* SUPPLIED MATERIAL
■ ■ ■ ■ ■ ■ ■

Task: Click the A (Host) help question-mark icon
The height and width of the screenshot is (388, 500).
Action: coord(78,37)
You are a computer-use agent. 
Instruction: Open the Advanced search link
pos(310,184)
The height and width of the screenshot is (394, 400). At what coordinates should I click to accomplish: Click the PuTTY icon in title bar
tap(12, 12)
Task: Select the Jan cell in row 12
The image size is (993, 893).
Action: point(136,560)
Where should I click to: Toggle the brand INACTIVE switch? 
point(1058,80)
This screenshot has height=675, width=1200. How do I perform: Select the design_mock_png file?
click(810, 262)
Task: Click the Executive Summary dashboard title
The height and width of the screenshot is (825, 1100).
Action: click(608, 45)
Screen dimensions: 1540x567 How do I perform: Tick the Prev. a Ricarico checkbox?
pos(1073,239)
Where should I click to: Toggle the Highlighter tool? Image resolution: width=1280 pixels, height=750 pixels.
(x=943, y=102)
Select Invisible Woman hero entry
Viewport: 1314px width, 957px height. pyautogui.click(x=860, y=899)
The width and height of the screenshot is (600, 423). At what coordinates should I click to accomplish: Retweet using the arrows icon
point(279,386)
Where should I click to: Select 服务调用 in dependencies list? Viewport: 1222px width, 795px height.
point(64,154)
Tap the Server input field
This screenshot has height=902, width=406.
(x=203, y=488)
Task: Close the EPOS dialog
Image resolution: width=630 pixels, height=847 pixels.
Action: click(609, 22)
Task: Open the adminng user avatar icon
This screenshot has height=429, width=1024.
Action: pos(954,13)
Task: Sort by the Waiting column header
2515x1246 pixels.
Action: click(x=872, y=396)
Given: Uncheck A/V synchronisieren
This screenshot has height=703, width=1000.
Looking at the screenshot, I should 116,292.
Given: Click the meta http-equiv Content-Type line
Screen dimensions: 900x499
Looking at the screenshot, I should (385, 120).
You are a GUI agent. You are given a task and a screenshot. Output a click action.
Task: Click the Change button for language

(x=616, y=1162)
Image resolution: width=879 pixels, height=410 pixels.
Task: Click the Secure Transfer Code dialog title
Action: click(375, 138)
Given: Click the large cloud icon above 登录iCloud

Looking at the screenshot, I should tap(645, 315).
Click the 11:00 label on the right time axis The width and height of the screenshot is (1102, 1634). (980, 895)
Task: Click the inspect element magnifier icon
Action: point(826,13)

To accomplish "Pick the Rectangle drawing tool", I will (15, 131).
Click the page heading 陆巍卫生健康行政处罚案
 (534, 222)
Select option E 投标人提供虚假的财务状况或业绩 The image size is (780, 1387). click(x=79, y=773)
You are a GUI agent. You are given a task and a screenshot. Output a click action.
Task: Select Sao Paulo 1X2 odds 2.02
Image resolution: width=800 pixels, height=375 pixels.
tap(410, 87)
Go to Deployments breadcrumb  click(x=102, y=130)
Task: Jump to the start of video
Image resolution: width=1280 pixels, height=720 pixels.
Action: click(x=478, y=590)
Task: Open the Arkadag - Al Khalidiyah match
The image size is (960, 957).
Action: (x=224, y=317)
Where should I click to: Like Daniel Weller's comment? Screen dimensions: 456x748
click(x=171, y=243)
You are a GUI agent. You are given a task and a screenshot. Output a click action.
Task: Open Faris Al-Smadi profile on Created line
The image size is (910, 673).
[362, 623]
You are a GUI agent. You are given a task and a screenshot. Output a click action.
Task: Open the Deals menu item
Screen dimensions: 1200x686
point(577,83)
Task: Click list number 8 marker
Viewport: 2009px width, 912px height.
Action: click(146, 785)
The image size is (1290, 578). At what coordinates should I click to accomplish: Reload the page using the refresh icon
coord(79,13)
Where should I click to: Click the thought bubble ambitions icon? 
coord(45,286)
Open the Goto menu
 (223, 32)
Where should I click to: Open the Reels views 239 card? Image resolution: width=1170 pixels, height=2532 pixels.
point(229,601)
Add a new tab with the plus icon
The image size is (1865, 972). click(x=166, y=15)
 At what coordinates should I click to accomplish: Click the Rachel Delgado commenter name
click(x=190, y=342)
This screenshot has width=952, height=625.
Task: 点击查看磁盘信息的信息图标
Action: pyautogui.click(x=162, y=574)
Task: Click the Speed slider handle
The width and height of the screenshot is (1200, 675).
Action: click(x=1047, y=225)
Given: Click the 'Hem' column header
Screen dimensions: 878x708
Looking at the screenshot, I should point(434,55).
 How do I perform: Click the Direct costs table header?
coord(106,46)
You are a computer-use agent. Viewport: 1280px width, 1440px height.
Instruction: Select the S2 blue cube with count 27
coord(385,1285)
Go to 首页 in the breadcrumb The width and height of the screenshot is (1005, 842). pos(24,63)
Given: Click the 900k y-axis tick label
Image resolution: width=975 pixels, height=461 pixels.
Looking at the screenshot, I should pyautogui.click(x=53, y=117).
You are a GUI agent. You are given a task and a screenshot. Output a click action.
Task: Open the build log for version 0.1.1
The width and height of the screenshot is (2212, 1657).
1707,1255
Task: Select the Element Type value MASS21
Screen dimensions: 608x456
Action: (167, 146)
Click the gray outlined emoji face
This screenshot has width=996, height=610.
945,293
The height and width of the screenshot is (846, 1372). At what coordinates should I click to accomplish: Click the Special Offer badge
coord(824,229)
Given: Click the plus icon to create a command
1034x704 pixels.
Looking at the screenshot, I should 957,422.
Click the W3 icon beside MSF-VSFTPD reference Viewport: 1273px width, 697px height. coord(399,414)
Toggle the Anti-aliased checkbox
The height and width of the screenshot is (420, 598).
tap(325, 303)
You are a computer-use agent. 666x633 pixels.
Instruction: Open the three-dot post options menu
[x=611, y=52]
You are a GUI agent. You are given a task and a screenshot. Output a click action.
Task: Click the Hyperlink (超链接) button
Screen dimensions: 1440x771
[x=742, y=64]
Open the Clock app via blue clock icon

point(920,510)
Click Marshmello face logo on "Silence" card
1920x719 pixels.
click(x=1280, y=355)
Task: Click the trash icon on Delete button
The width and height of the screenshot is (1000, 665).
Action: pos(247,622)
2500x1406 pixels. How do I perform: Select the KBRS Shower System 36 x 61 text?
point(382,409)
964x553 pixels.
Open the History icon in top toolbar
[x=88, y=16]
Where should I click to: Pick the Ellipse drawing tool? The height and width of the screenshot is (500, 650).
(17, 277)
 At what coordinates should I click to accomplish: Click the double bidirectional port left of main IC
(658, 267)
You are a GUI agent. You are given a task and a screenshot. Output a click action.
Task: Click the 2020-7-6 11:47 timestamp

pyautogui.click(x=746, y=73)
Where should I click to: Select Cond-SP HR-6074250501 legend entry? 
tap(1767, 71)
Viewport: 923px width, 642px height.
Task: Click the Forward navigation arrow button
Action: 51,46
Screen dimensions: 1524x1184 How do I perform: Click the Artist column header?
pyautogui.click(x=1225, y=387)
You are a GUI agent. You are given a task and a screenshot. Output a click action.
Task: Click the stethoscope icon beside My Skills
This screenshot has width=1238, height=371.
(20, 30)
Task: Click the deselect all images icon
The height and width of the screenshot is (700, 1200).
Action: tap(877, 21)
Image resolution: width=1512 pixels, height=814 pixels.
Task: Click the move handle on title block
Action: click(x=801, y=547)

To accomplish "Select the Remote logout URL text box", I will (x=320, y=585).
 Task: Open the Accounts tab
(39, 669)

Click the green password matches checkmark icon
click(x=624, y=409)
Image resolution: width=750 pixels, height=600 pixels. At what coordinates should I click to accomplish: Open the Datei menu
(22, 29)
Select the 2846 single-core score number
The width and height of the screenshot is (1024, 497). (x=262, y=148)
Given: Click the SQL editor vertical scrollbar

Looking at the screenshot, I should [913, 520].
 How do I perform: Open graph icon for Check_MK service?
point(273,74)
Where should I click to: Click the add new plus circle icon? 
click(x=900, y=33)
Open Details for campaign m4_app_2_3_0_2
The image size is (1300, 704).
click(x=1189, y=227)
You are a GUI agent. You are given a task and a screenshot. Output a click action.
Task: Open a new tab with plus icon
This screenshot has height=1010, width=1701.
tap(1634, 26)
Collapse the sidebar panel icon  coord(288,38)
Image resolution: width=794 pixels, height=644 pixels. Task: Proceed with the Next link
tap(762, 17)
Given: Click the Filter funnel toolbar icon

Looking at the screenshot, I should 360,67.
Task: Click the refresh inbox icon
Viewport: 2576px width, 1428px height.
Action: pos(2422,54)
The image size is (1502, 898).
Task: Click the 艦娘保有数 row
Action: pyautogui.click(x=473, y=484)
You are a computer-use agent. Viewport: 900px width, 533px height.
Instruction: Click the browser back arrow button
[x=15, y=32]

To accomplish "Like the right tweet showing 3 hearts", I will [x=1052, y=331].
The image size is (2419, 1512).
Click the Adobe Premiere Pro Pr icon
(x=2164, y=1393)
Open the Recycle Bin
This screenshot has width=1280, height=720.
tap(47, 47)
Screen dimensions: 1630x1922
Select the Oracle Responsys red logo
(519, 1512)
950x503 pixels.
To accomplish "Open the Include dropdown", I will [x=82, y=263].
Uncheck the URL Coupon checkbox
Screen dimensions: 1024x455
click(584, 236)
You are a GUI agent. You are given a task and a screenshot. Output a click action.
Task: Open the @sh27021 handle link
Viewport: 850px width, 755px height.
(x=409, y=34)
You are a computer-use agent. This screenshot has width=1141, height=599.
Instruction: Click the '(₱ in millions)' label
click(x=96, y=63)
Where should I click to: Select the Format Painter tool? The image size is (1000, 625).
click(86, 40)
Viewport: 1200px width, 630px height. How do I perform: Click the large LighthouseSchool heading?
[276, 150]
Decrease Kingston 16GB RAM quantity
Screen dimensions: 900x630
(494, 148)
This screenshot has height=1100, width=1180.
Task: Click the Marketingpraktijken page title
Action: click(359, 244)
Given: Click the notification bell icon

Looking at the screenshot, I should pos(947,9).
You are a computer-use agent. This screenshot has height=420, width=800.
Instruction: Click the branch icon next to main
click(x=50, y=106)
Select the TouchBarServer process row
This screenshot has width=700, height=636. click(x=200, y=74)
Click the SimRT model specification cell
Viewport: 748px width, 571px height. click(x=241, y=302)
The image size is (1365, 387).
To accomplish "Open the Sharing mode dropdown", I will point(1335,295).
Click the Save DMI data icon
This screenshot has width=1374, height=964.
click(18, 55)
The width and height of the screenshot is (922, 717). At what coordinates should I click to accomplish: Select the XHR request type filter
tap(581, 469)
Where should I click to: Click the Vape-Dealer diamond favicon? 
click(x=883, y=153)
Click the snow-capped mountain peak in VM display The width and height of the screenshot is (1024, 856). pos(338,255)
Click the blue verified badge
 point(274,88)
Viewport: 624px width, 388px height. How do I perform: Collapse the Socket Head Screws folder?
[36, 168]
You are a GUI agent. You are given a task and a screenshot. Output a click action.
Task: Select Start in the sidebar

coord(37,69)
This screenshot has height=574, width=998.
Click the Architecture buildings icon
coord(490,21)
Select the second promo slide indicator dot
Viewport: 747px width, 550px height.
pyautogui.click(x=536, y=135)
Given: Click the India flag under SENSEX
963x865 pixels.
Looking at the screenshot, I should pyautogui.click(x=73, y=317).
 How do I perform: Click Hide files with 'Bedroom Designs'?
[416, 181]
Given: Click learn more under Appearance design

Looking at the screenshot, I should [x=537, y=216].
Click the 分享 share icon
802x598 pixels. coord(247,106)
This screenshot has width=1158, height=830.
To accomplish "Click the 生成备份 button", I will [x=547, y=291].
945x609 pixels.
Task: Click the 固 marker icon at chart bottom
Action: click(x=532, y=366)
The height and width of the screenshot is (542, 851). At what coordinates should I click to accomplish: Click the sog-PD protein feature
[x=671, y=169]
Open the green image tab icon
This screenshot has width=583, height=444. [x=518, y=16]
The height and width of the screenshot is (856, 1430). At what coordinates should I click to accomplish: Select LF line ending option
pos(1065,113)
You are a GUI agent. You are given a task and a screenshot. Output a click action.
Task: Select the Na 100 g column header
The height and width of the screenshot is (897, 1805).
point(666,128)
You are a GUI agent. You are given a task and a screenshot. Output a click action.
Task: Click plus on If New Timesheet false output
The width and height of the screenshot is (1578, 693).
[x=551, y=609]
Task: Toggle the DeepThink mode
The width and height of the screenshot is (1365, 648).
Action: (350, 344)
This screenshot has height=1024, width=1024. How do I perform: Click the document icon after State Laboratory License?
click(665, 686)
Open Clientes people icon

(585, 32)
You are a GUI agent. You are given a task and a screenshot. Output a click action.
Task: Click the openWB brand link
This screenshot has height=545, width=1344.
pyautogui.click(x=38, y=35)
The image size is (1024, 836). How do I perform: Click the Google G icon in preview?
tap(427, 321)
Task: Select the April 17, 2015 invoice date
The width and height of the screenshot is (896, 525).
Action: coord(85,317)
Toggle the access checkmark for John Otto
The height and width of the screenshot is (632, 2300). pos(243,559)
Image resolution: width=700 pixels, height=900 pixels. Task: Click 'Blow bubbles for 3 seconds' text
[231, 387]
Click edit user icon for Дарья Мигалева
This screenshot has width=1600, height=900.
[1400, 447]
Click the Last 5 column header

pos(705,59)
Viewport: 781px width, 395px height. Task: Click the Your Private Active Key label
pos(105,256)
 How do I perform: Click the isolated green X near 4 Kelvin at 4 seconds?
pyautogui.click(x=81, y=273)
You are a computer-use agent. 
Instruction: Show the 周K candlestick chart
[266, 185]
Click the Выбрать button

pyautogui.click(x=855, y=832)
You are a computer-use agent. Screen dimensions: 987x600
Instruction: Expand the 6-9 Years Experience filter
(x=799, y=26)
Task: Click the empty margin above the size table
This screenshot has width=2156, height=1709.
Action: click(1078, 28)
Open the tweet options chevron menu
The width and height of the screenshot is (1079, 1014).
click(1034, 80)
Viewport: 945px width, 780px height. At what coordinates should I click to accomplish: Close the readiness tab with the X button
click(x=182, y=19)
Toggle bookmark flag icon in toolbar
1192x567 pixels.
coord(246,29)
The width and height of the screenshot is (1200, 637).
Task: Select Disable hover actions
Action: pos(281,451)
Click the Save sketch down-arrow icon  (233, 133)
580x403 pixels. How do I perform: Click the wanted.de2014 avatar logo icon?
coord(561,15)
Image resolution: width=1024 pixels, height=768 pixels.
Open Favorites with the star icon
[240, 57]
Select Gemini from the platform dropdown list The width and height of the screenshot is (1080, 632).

■ ■ ■ ■ ■ ■ ■

State how many lines in the records above contain the word "computer", giving only the number.

8